* _Problem requirements_
The range to repeat runs from the line with "The width and" to the last line below, both ends included; give it exactly and without pictures.

Saved data entries
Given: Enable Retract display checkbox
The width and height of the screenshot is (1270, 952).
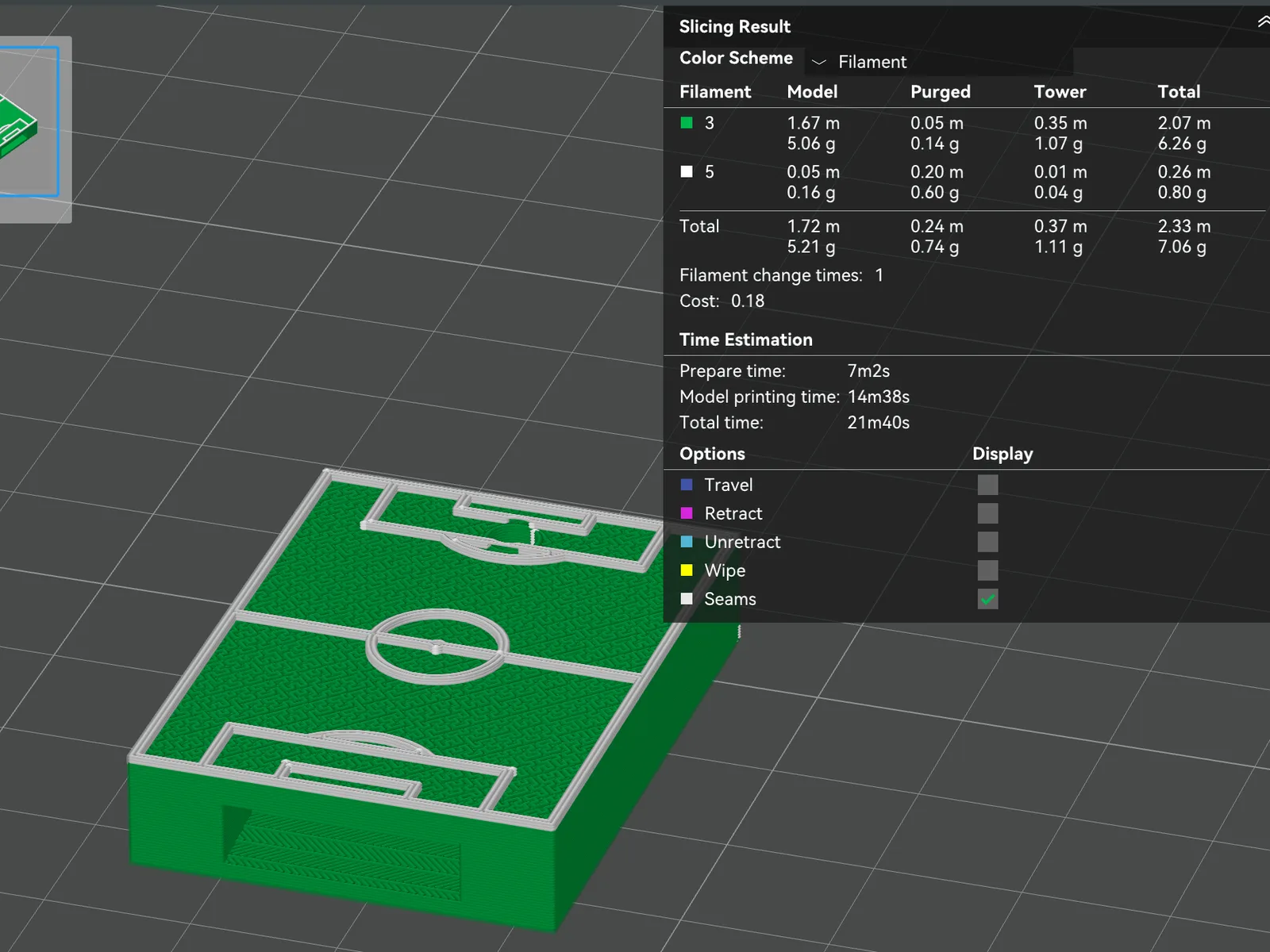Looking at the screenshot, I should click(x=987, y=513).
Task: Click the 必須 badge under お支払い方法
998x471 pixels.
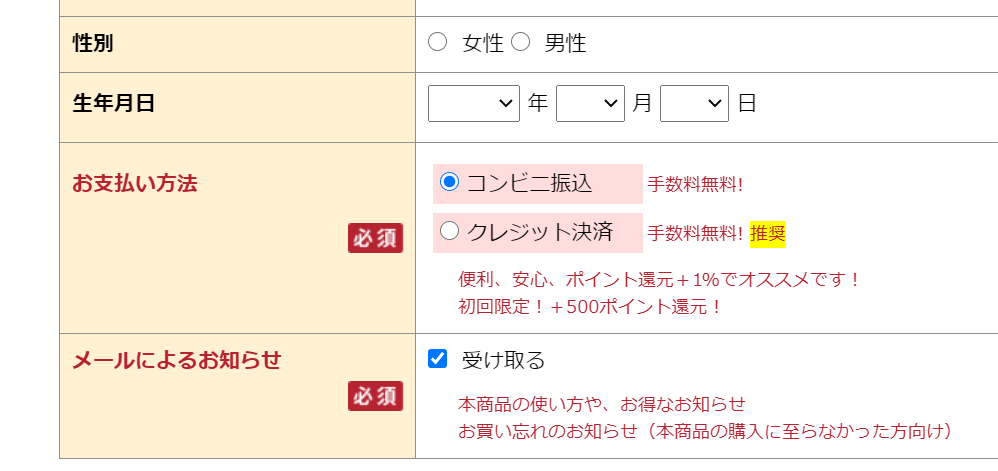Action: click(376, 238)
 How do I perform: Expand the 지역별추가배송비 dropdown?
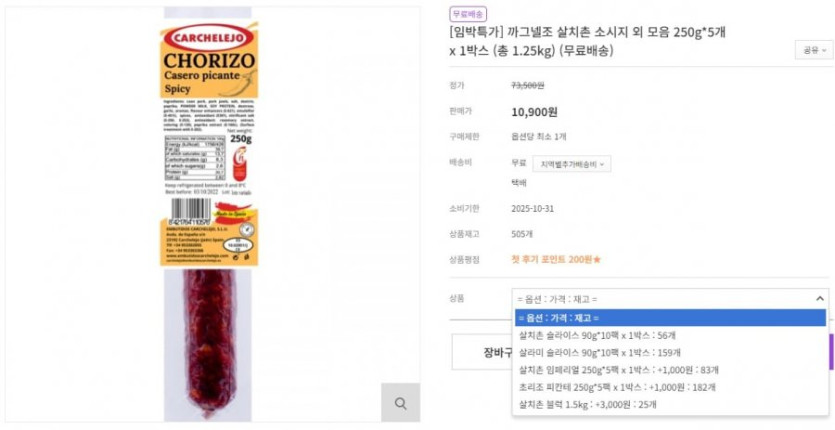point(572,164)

* _Result for this task_
The width and height of the screenshot is (1270, 952).
Looking at the screenshot, I should click(x=987, y=513).
Task: Click the 必須 badge under お支払い方法
998x471 pixels.
Action: click(376, 238)
 How do I perform: Expand the 지역별추가배송비 dropdown?
point(572,164)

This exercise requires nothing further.